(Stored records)

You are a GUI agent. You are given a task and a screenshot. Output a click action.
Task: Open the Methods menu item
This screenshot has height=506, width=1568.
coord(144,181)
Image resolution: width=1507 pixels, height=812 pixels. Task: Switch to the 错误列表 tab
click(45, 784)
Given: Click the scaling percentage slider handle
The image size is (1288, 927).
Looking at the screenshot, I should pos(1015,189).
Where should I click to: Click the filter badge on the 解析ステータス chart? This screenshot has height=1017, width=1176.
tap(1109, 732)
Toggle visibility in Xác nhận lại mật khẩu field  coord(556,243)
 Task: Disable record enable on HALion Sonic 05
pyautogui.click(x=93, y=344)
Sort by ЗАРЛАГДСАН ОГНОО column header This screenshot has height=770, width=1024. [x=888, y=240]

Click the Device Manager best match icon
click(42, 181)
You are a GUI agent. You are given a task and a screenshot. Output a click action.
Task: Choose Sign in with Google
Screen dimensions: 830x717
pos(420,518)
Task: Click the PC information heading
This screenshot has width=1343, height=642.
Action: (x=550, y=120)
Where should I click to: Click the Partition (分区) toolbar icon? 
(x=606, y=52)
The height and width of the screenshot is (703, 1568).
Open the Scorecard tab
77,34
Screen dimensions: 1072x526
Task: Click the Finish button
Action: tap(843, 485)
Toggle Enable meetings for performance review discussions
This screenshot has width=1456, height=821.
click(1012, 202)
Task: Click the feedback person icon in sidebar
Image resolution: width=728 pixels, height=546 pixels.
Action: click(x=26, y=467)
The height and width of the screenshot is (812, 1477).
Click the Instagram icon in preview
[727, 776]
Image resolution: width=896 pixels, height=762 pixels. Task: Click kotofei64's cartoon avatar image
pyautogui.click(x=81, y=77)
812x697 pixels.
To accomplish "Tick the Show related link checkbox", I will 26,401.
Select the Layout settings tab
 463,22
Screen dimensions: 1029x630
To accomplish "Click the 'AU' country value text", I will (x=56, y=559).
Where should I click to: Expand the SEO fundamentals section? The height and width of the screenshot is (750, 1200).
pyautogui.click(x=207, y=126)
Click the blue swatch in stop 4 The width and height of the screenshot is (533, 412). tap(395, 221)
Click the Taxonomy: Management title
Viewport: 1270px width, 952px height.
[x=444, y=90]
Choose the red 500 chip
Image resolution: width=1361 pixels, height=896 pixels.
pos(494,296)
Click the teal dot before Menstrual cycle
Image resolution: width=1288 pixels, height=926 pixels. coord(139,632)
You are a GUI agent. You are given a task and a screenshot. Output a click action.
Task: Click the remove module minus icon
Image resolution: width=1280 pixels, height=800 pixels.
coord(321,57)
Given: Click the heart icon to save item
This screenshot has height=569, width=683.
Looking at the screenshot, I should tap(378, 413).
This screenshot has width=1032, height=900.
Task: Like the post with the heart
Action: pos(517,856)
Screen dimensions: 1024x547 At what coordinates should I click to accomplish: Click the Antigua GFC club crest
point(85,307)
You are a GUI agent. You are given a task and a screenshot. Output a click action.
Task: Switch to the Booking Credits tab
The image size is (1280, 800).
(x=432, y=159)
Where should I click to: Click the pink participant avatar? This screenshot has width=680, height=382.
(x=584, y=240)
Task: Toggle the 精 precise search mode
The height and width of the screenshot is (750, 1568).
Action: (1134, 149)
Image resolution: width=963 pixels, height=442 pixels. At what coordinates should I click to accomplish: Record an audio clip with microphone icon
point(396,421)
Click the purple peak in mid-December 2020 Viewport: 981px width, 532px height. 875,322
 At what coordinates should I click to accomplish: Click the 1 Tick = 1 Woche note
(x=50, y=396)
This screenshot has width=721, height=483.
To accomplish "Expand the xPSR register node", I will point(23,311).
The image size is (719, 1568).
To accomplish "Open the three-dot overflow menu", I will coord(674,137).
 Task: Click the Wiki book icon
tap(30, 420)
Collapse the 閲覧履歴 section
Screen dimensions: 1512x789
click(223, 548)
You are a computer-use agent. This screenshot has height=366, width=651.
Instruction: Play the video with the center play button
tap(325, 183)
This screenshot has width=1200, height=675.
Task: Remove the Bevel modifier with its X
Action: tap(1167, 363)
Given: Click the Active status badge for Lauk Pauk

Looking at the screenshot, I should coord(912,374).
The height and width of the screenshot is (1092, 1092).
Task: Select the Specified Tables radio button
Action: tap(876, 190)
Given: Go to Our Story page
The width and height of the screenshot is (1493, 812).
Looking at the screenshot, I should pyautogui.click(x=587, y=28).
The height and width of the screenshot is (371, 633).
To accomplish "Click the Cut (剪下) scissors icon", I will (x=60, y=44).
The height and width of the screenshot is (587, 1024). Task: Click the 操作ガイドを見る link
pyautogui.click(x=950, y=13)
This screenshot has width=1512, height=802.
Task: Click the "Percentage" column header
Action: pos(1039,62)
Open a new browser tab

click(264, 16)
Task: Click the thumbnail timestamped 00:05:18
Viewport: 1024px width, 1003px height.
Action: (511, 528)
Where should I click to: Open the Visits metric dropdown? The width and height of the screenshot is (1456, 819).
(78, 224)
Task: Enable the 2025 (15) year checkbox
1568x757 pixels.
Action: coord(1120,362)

* [INSTRUCTIONS FOR THE TASK] Transcribe everything in the listing above from the line containing "Image resolution: width=963" down to the line containing "I will coord(674,137).", keeping every character unchanged.

* [EXPECTED OUTPUT]
Image resolution: width=963 pixels, height=442 pixels. At what coordinates should I click to accomplish: Record an audio clip with microphone icon
point(396,421)
Click the purple peak in mid-December 2020 Viewport: 981px width, 532px height. 875,322
 At what coordinates should I click to accomplish: Click the 1 Tick = 1 Woche note
(x=50, y=396)
This screenshot has width=721, height=483.
To accomplish "Expand the xPSR register node", I will point(23,311).
The image size is (719, 1568).
To accomplish "Open the three-dot overflow menu", I will coord(674,137).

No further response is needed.